Shaw Media two years later
SVP of content Barb Williams sits down to talk about changes, challenges and new-found strengths on the media co's second anniversary.
Just a few years ago, Global Television was on the verge of bankruptcy. Former parent Canwest Global Communications Corp. had to endure a court-directed restructuring for much of the business.
Now, two years after Shaw Communications purchased Canwest Global’s TV assets and rebranded them as Shaw Media, that train is more than back on the rails. The wheels are turning faster and faster into a quick-changing digital landscape.
And for Barb Williams, senior vice president of content at Shaw Media, a beefed-up primetime schedule is pushing and pulling the rebounding network forward.
“It’s been a great couple of years in terms of stabilizing the business after the Canwest filing, reinvigorating the schedule, re-dedicating ourselves to Canadian content, learning to work within a vertically integrated company, and Shaw has been enormously helpful as we work through an endlessly changing industry,” Williams tells MiC on the two-year anniversary of the Shaw Communications takeover.
To be certain, the rescue and renewal of Global Television has been underpinned by a benefits package that accompanied Shaw’s $2 billion takeover of the Canwest Global TV assets, which included a profitable stable of specialty channels.
But Williams insists the broadcaster’s return to form is also down to a stronger primetime schedule at Shaw Media.
“Two years into our new ownership structure, we are having more success than ever. Global had its strongest Fall than it’s had since I’ve been with Global, and we are continuing to have huge success with specialties,” she argued.
At the local station level, Williams points to expanded TV news offering, including on weekends, that helps promote entertainment fare across the schedule.
Shaw Media has enjoyed a run of original scripted series hits like Rookie Blue and Bomb Girls on Global Television, and Haven, The Kennedys and Lost Girl on the specialty platforms.
Beyond the dollars spent, Williams puts the drama success down to a crack development team at Shaw Media that increasingly gets a first-look at the best ideas and scripts.
“Our dedication to finding the good shows and then scheduling them and promoting them, producers love that, they love the care and attention that we put into this effort,” Williams said.
A healthier Global Television also became a more confident buyer at the Los Angeles Screenings.
“All of that is years of building relationships and cultivating talent, and Shaw has been an important part of that story, in terms of supporting us and giving us stability under the business and the confidence that we have years to work at this effort,” Williams said.

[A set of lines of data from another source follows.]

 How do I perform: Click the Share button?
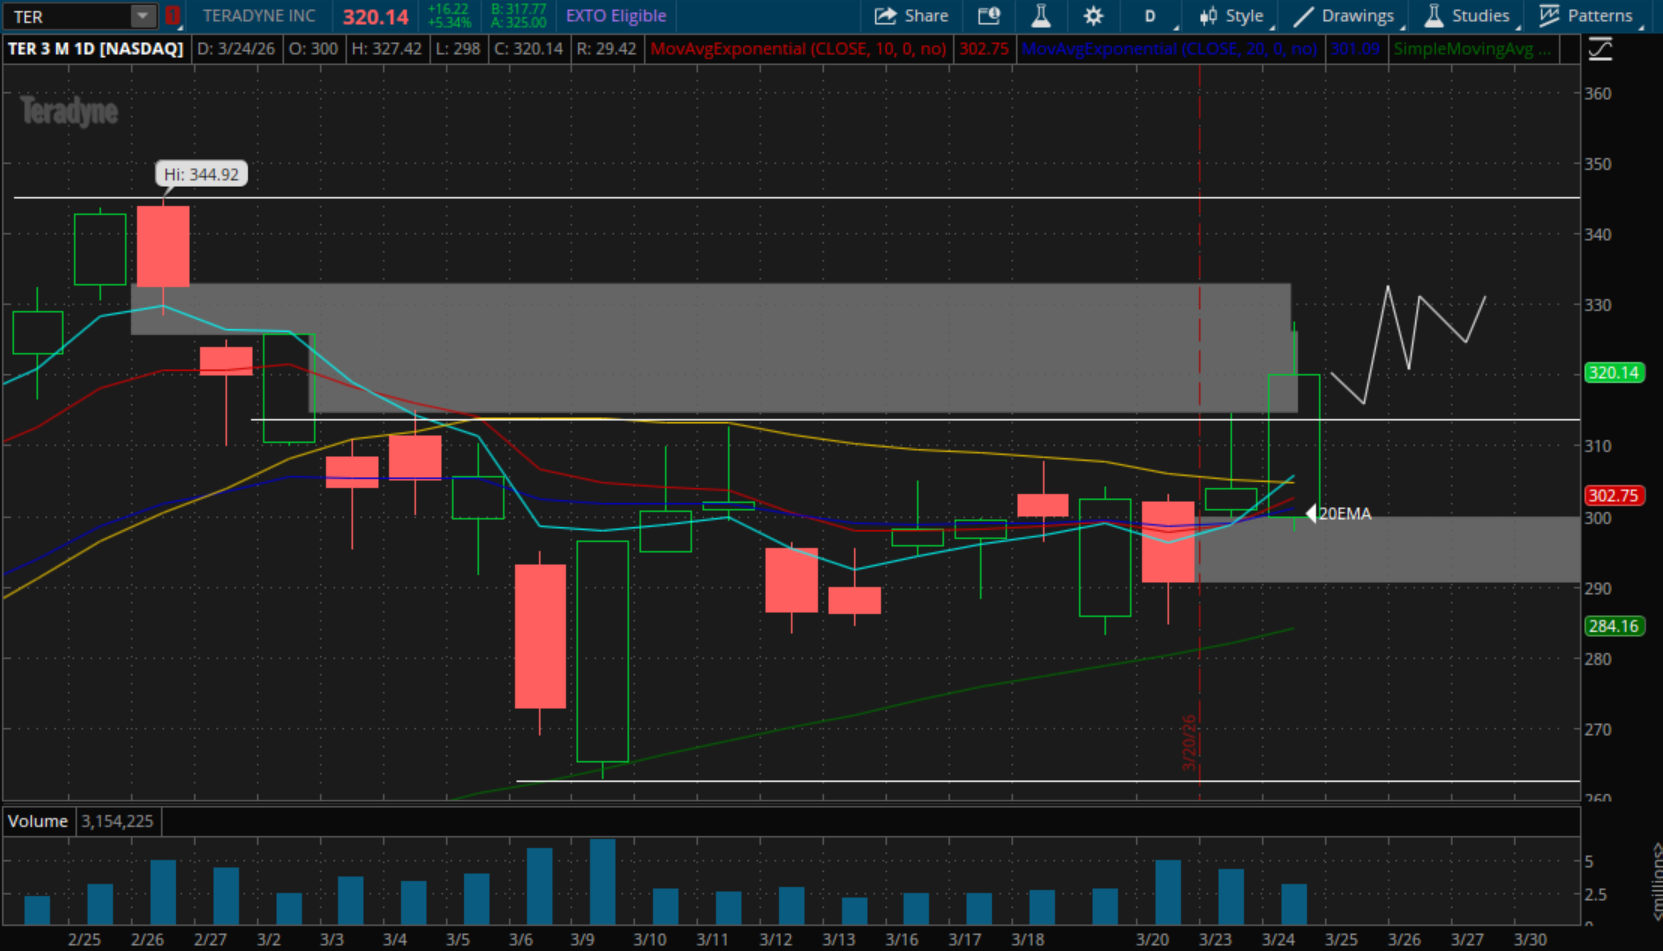[911, 16]
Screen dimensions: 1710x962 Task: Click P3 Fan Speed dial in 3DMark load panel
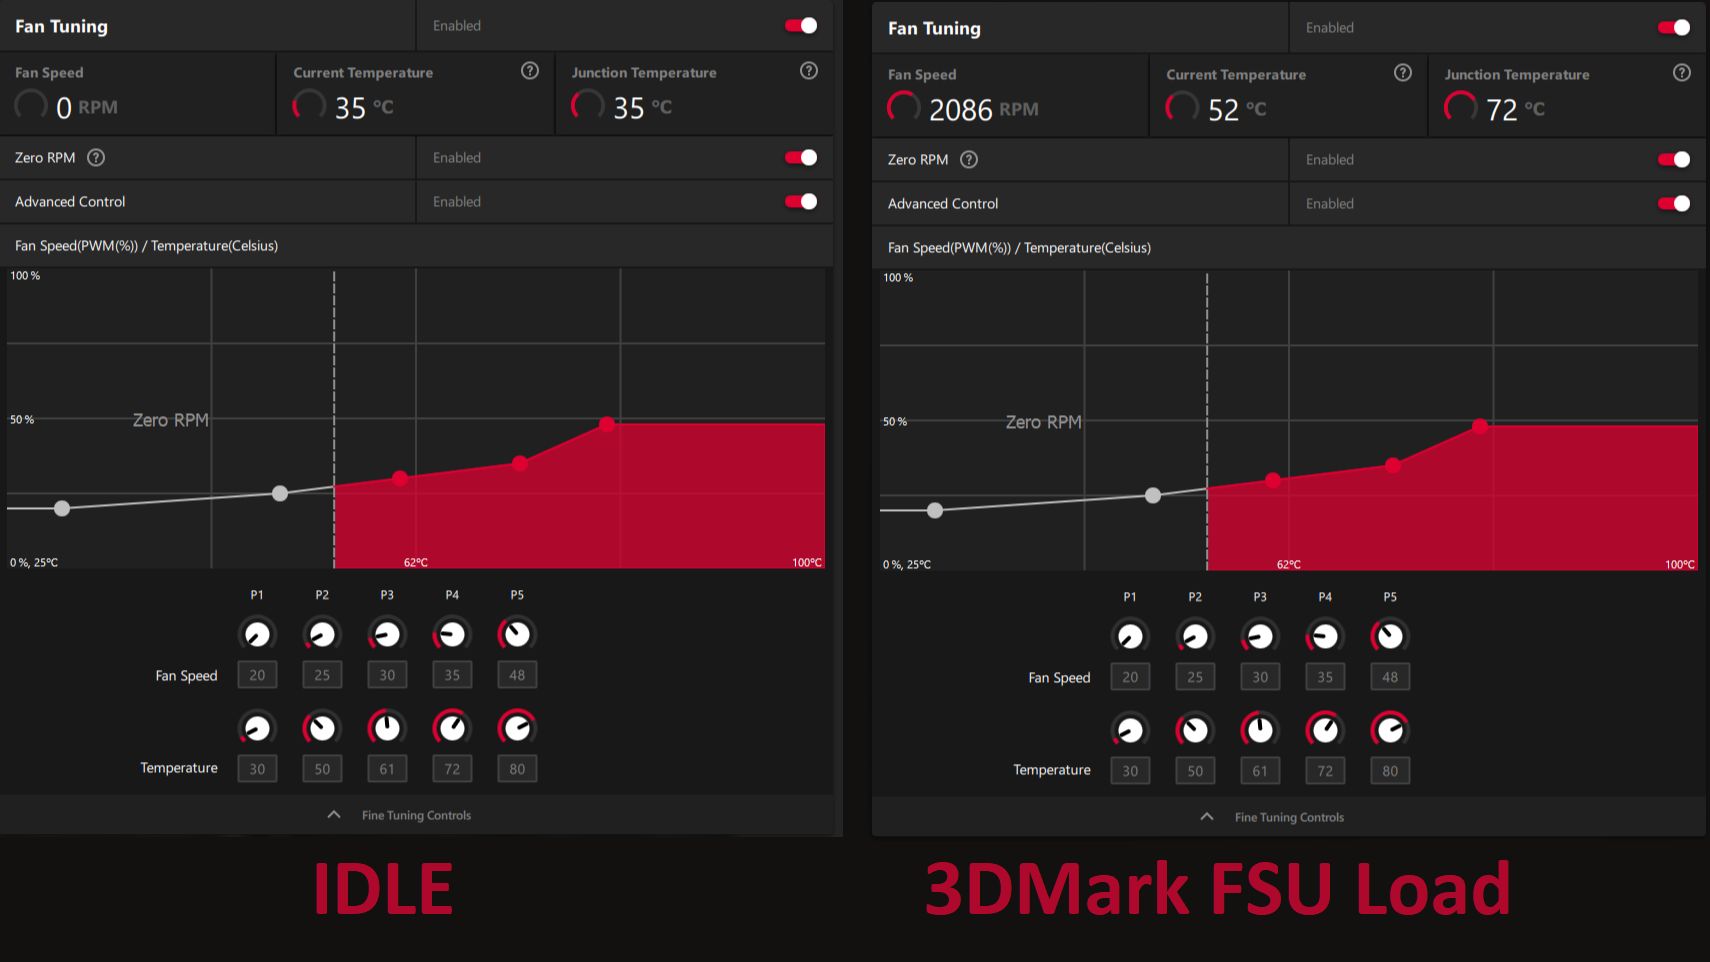click(1260, 636)
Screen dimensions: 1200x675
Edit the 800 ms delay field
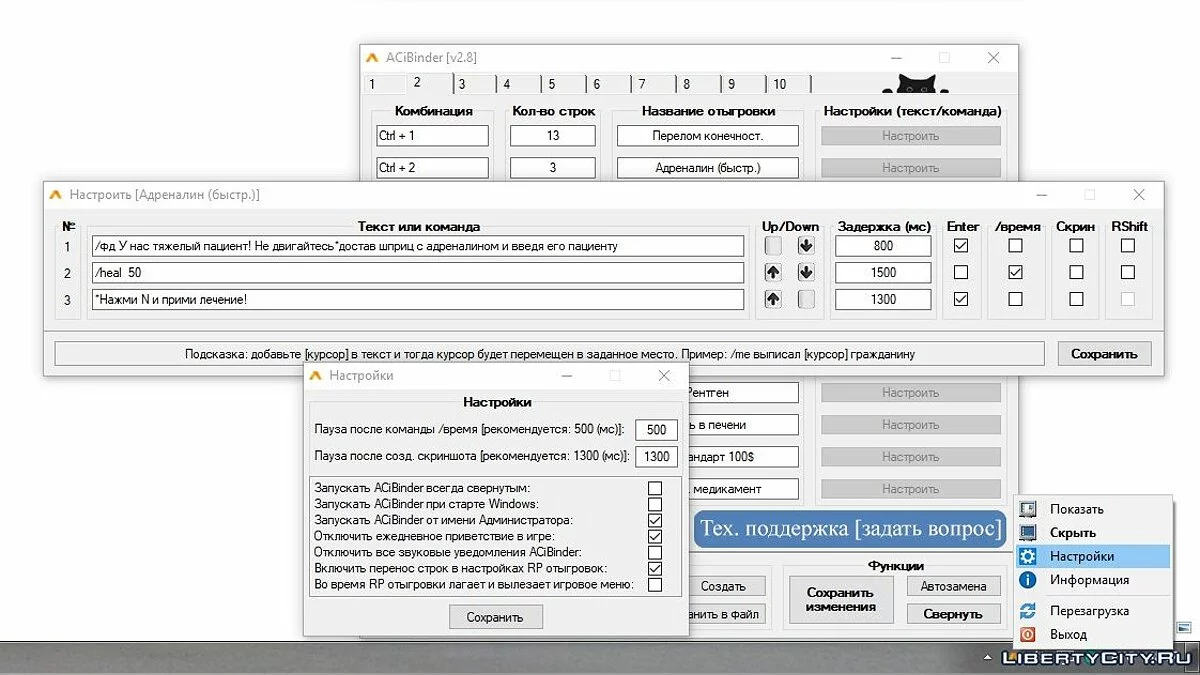tap(883, 246)

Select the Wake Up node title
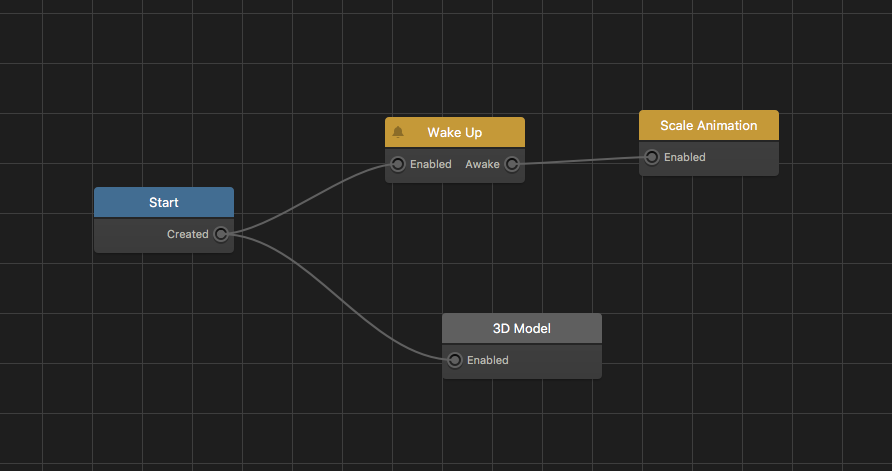tap(454, 132)
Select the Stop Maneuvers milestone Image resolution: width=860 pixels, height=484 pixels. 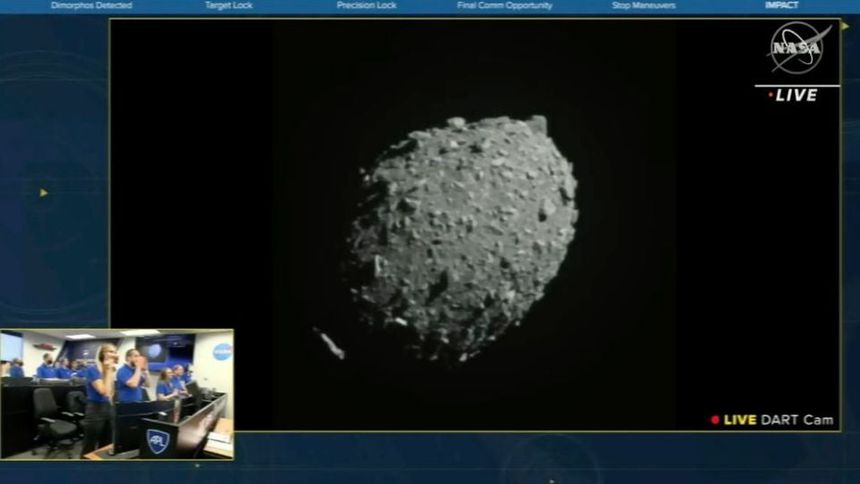(642, 6)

The fruits of that labour include a hit series in Elementary on Thursday night at 10 p.m., as well as other late night performers like Vegas and Chicago Fire.
On the specialty front, Shaw Media continues strongly in the women 25 to 54 demo with channels like HGTV Canada, Food Network Canada and Slice.
And reaching the male demo is being led by the rebound in fortune for History on both sides of the border, with hit shows like Canadian Pickers, Pawn Stars and Bomb Hunters.
And Showcase has its own stable of shows breaking through, including period dramas like Copper and World Without End, each the product of emerging relationships with American and European broadcasters.
“We’re leveraging bigger budgets, and experienced talent. Those shows have become mainstays of our schedule, as opposed to fillers,” Williams insisted.